Many times I am asked about how to create indexes on a data warehouse SQL Server Database so that queries execute much faster. Unfortunately, unless they are able to upgrade to SQL Server 2012 in order to use ColumnStore Indexes, there is usually very little that I can do to speed up the queries. This is usually do to the fact that the Data Warehouse Server was not architected for data warehouse workloads to begin with and therefore is physically constrained on its throughput (MB/sec).
So I have created this little demonstration to illustrate the point:
I created a 10 million row fact table based on the good old AdventureWorks DB and setup a very simple scan centric SQL Server data warehouse query:
With logical reads 208337 that means that 1,627 MB of data was returned from disk to satisfy the query. And magically, if you check the size of the table in SQL Server Management Studio it is also reads 1,627 MB. This is due to the fact that there were no indexes to read from and so the SQL Server had to scan the entire table:
Now indexes can be created to reduce the amount of data that needs to be scanned by only scanning the index data.
Note: The best practice is to actually create a separate index for each fact table column, but just to keep things simple I only created an index for the columns that will be queried.
Now if you run the same query again there the message box reads logical reads 36812 or 287 MB. Creating indexes drops by over 500% in the amount of data required for this query. This reduction in data being read is primarily due to the fact that the data is being read from the indexes, which are much smaller, and therefore less time consuming than read all the data directly from the table. See Index Scans:
[ix_NoCompression_10m_SalesAmount] – 27,176 * 8 / 1024 = 212 MB/sec
[ix_NoCompression_10m_SalesTerritoryKey] – 22,276 * 8 / 1024 = 174 MB/sec
However, the limitation to this approach is that the data being returned will never be smaller than indexes that are created on the fact table. Real world fact tables have billions of rows and so those indexes will not all fit into memory therefore the data must be retrieved directly from disk which will effect query performance negatively, especially if the data warehouse server has not been specifically tuned to deliver good throughput (MB/sec).
In fact even if query patterns (something which you cannot control) change, the amount of data required by the queries will remain about the same. In the following example I commented out 2 predicate values (SalesTerritory). One would think that now the data required would drop by about ½ as well.
–or SalesTerritoryKey = 6
–or SalesTerritoryKey = 7
However the logical reads only dropped from 36,812 (287 MB) to 33612 (262 MB) or only about 25 MB less data required by removing ½ of the predicate values. Even if the number of predicates values were too drop to 1, the logical reads are still 30128 or 235 MB. This is due to the fact that no matter how many predicate values are used the index for that predicate still has to be scanned. Remember Data Warehouse queries require a lot of historical data and so are scan centric. While scanning the index might not seem all that bad for this small 10 million row fact table imagine what would happen if you increased the number rows of rows by a factor of 100 or even 1,000 that would be potentially 10s of billions of rows and 100s of GB for the indexes!

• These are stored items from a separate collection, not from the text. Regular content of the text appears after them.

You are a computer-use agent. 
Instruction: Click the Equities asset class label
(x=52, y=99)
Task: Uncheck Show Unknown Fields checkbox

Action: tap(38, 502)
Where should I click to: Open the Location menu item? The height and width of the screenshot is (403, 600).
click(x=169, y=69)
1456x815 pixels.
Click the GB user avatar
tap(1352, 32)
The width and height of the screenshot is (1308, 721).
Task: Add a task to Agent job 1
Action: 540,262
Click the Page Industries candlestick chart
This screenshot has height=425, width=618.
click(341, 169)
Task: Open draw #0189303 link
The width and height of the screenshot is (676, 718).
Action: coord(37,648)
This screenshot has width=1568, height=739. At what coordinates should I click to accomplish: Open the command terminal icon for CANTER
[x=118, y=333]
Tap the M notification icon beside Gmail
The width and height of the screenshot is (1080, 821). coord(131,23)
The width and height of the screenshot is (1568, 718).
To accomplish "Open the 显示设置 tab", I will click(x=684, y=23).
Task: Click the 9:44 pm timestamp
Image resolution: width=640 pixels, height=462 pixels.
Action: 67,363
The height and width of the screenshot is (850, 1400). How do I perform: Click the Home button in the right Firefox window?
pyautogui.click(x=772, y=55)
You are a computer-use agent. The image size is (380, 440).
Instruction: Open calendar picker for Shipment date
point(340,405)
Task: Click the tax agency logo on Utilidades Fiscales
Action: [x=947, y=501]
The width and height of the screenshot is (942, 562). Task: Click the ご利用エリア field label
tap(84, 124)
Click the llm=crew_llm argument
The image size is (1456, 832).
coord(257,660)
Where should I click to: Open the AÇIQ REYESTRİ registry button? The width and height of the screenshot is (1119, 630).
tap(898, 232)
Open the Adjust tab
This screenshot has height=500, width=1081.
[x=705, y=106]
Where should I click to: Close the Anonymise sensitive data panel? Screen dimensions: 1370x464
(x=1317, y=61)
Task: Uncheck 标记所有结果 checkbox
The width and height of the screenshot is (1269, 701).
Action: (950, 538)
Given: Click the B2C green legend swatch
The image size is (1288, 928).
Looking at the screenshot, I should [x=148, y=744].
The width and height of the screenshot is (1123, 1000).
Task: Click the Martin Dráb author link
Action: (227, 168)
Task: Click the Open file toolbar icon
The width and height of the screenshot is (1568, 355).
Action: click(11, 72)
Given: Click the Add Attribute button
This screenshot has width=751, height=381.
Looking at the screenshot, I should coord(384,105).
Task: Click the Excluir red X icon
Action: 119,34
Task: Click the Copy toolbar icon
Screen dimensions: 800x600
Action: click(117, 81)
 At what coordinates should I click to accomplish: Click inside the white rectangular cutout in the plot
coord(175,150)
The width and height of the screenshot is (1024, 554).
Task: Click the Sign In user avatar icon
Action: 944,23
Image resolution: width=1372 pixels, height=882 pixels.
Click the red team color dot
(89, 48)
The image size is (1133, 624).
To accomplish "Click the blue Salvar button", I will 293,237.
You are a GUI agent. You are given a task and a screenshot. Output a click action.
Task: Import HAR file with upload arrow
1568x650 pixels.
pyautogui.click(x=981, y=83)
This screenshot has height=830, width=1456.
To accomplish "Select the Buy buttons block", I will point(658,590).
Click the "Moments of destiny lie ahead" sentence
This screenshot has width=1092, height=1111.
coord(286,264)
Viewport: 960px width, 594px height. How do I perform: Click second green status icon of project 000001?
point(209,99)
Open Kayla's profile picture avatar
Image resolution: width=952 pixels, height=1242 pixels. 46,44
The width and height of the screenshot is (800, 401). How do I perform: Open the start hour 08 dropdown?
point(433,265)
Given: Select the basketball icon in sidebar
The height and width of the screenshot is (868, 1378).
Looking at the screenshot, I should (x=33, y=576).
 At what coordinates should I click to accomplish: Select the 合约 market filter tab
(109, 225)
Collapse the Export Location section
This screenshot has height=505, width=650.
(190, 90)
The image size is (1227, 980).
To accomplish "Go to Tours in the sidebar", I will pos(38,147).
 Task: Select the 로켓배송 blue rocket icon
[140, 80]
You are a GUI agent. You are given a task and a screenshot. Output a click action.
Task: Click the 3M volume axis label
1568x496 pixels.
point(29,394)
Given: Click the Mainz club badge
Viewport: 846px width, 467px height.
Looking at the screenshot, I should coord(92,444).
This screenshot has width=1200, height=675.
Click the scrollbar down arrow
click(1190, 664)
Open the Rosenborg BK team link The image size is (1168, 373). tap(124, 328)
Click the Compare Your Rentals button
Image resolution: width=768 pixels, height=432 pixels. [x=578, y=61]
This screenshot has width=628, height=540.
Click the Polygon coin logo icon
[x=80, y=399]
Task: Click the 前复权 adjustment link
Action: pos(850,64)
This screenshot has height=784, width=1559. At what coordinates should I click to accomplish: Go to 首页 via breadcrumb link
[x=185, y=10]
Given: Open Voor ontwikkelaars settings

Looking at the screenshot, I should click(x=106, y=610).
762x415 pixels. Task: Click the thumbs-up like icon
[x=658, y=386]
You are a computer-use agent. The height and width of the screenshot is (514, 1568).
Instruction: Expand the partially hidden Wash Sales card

Some of you might be tempted to say that an index could be created for each predicate value (SalesTerritory) while that is true it would be very quickly become unmanageable and in most cases it is nearly impossible to predict all the ways that the users will query the data for historical analysis.
The real answer is to correctly architect the data warehouse server ahead of time in order to deliver the query results in a predictable and acceptable period of time. However, with that said there are a few things that you can do to increase the ability data warehouse server to deliver higher MB/second than it normal could under normal conditions.
Page Compression works by cramming more data on to each database page which means that fewer pages need to be read from disk.
Note the indexes new sizes:
ix_NoCompression_10m_SalesAmount 14279 = 11 MB
ix_NoCompression_10m_SalesTerritoryKey 14350 = 11 MB
Due to using Page Compression the indexes are significantly smaller and so it is no surprise that if the same query is run again even less data needs to be scanned from the indexes:
Logical Reads = 20475 or 159 MB
Page compression reduces the data required from 287 MB to 159 MB or a saving of about 55%. In the real world I see about a 33% savings.
And just in case you were wondering, if you upgrade to SQL Server 2012 Columnstore Indexes the data required drops from 287 MB to an incredible 1.06 MB !!!
Complex indexing strategies for Data Warehouse workloads provide no additional benefit. The Data Warehouse Server needs to be carefully architected upfront to deliver the required MB/second throughput so that the users are happy with the performance of their queries.